With a suitable negative potential at the cathode and calm flow conditions, it will theoretically be possible to dissolve 1 mole of aluminium at 1 faraday (96500 coulombs), corresponding to that dissolved anodically, while 3 faradays are required to form 1 mole of aluminium.

It has been shown that the cathodically formed alumina acts as an effective inhibitor with a strong tendency to deposit on anodic metal surfaces and to form a layer in a short time on the anodic zones of the system, i.e. at all points with active corrosion.

Many studies have confirmed that this layer formation includes other anions which clearly show a synergistic effect with the aluminum. Typically, the silicate content of the water is of importance when a complex combination of this content and the cathodic aluminum is precipitated in equivalent amounts, regardless of the very large concentration differences between the salts, which typically show a factor of 200 to 400 in normal water qualities.

The very big advantage of this process is that considerably less aluminium can be used than in traditional electrolysis, because the aluminate ion does not show the same tendency to flocculate and precipitate as the positive aluminium ion, which in small concentrations is not able to act as a cathodic inhibitor in the presence of strong anions such as phosphate and silicate.
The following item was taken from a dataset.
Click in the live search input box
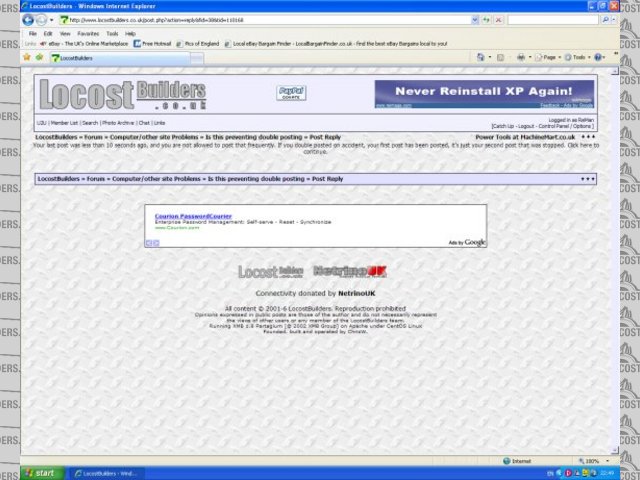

This also means that, as is known from anodically dissolved aluminium, there is no need for the above-mentioned treatment time, but the treatment vessel that was necessary in the prior art technology can be omitted and a small electrolysis cell can be fitted in its place.

It can therefore be concluded that anodically dissolved aluminum does not act as an effective corrosion inhibitor without "auxiliary ions" and as a result acts entirely dependent on the water quality in the opposite way to the process of the invention.

For example, if the water does not contain silicon, it may be advantageous to use alloys consisting of aluminum and silicon, the advantage of which is that the presence of the latter metallic-like element in the water reduces the need for aluminum.

The invention can be carried out in a vessel, such as an enclave, if for other reasons the vessel is mounted in the installation, e.g. in a hot water tank or a pressure storage tank, or in an independent tank installed in part or all of the flow.

The choice of anode is determined by the specific water treatment needs. In drinking water systems it will often be advantageous to use insoluble anodes, which due to the anodizing process generate oxygen, which ensures an appropriate oxygen content in the water and thus a certain freshness quality. For industrial applications it will often be advantageous to use soluble anodes, because precipitation is usually required in such systems.

Claims (2)

1. Method for electrochemical corrosion protection of a water system with a container through which the water flows and with two or more electrodes provided in the vessel which are connected to an electrolysis energy source, characterized in that (a) at least one cathode is used which contains metallic aluminium, and (b) the environment in contact with said aluminium-containing cathode(s) is maintained in a condition which enables the formation of aluminium ions. 2. Process according to claim 1, characterized in that at least one aluminum-containing cathode contains a silicon alloyed with this aluminum.